折角なので、私の私見をひとつ入れておく。

クロフネ自身の影響が強すぎれば、芝のGⅠで勝てるような切れを持つ馬にはならず、どうしても前さばきの硬いダートに適性があるようなタイプになってしまうだろう。

逆にネオユニヴァースを強調してしまえば、その柔らか過ぎる繋がネックとなって、父のような強靭な肉体を持っていない限りは、その爆発的な瞬発力を発揮する前に馬が壊れてしまう。ゆえに難しいのだ。

ネオユニヴァースは配合相手にアメリカのダート血統を持ってくることが多いが、それはネオユニヴァースの柔らかさが出すぎてしまうことを警戒しているためで、ネオユニヴァースの代表産駒であるヴィクトワールピサの母父もマキャベリアン。サンデーサイレンス系のインブリードなどで切れを増幅させるよりも、ミスタープロスペクター系のスピードと肉体でネオユニヴァースの弱点を防ぐ考え方をした配合と言えるだろう。
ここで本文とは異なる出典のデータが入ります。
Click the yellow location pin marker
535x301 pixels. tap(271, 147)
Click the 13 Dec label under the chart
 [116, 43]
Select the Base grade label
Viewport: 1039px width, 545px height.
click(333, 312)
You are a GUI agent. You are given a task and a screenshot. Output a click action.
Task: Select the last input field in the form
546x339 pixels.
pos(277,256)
父がクロフネ、母父がネオユニヴァースの配合はお互いの弱点を補い合うものであり、実際にネオユニヴァースからの影響を感じる繋を持ちながら、その弱点を補える強靭な馬体を得ている。これはクロフネを相手に選んだことによる恩恵だろう。ベストマッチである可能性がある。

唯一の牝馬でありながら、出走馬で最も重い508キロの雄大な馬体。これは血統的見地から説明できることを覚えておいてもらいたい。
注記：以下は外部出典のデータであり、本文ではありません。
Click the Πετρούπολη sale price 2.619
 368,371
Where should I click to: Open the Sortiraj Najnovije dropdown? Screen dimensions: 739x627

アエロリットという馬の素晴らしさは精神的な部分にもある。ゆったりとしたパドックでの周回は一流馬のそれであり、水平首で脚の運びもスムーズ。これを実際にできる馬というのはそこまでいるわけでなく、重賞レースでメンバーの揃っていた今回でもそうだった。だからこそ、パドックでも一際目立つ存在であるわけだ。

アメリカ遠征を取りやめ、国内に専念することになったと聞いた。距離の壁はあるだろうが、相手関係的なことを言えば、牡馬が相手のGⅠレースでも主役を演じる能力は持っている。どこのレースに出走したとしても、注目が必要な存在だろう。東京コースでの成績がクローズアップされているが、特に右回りがダメとも思えない。京都のマイルCSでも勝ち負けになるだろうし、直線が平坦なコースのほうが逆に押し切りやすい可能性もある。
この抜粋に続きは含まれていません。